AL : Il y a peu, M. Fillon, à défaut d'avoir des résultats et des preuves d'une réussite économique, fanfaronnait, en affirmant la victoire idéologique de la droite. Mais vous nous expliquez que «toute la métaphysique de droite, la pensée de droite, la notion d'Ordre» tiennent en des «idées pures sans relations avec le monde : le Mal, le Bien, les Bons, les Méchants, (...) les Courageux, les Fainéants, les Assistés, ...». Le succès relatif de cette pensée ne tient-elle pas à sa profonde bêtise ? Plus c'est simple, plus c'est facile à comprendre, et plus c'est faux, mais les grosses ficelles ne font-elles pas les meilleures soupes ? *
GR : Quoi que l’on pense des sondages, il ne semble pas que les ficelles marchent particulièrement bien. Le problème est que, que la ficelle soit spectaculaire ou pas, la caravane passe. On a beau se dire non, c’est trop gros ! les députés de droite votent, sauf moment de distraction, comme un seul homme. Dans moins de 4 ans on va donc se retrouver avec un code du travail réduit à sa couverture, la sécurité sociale démantelée, des Facultés privatisées, des médias aux ordres, les Français travailleront plus pour gagner moins, etc. Il y a pire, vous avez raison, les concepts bons, méchants etc. trouvent un écho dans l’opinion imbibée de culture religieuse où la Grâce et la Providence sont la source des caractéristiques de chaque individu qui justifient un individualisme de plus en plus prégnant. Il s’agit bien, pourtant, d’une conception stupide, comme est grotesque, pour la génétique, de concevoir un gène de la bonté ou de la méchanceté. La vie est mouvement, les gênes eux-mêmes, dixit Axel Kahn, ne sont pas aussi statiques qu’on a pu le penser. La dialectique : oui-non-oui et non, est sans doute plus compliquée que la mécanique binaire mais je suis bien persuadé que tout instituteur pourrait l’enseigner. L’Enseignement serait-il à un autre service que celui du peuple ?

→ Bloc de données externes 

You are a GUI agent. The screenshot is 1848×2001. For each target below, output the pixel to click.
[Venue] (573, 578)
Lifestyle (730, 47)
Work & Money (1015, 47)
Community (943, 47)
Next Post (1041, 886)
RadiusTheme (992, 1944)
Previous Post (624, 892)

AL : Vous écrivez que «En réalité, comme l'explique Serge Halimi : «Effondré le mur de Berlin, estompé le péril rouge, les nouveaux Bourbons revenus dans les fourgons de la mondialisation comme d'autres revenaient de Coblence, la terreur blanche dans les yeux» s'empressent simplement de prendre leur revanche sur un mouvement ouvrier...». Mais est-ce que, depuis 1789, comme depuis 1944, le pouvoir politique, je ne parle même pas du pouvoir économique, n'a t-il pas toujours été, EN PERMANENCE, entre les mains de la grande bourgeoisie ? Et dans ce cas, notre époque serait simplement celle d'une visibilité un peu plus grande quant à la réalité de ce contrôle du pouvoir, des pouvoirs ? Et n'est-ce pas là que se situe le véritable échec de la gauche, après 81, son incapacité à prendre le pouvoir dans l'Etat, au sein duquel, fonctionnaires, haut-fonctionnaires, se trouvaient des traîtres au peuple, mais par contre des serviteurs zélés des puissants ? Je rappelle que, dans son ouvrage, «Le choix de la défaite», Madame Lacroix-Riz démontre que, au cours de la période du Front Populaire, des hauts fonctionnaires n'ont pas servi le gouvernement, ni la majorité élue, mais des interêts particuliers, privés, puissants. Vous écrivez : «C'est ainsi que, fleuron des grandes écoles de la République, la petite élite qui parvient aux postes de décision doit aujourd'hui montrer qu'elle a assimilé et admis les dogmes et les doctrines spécifiquement conçus pour elle au servir des valeurs du couple que forment le monde des affaires et l'Etat. Pour sortir de ces écoles-là avec un diplôme, il faut avoir travaillé, certes, et pour obtenir les meilleures places et les plus importants portefeuilles, il est nécessaire d'avoir compris ce que veulent le patronat, les banques, les fonds de pension, (...) il faut être disposé à couper des têtes par milliers sans le moindre battement de cils»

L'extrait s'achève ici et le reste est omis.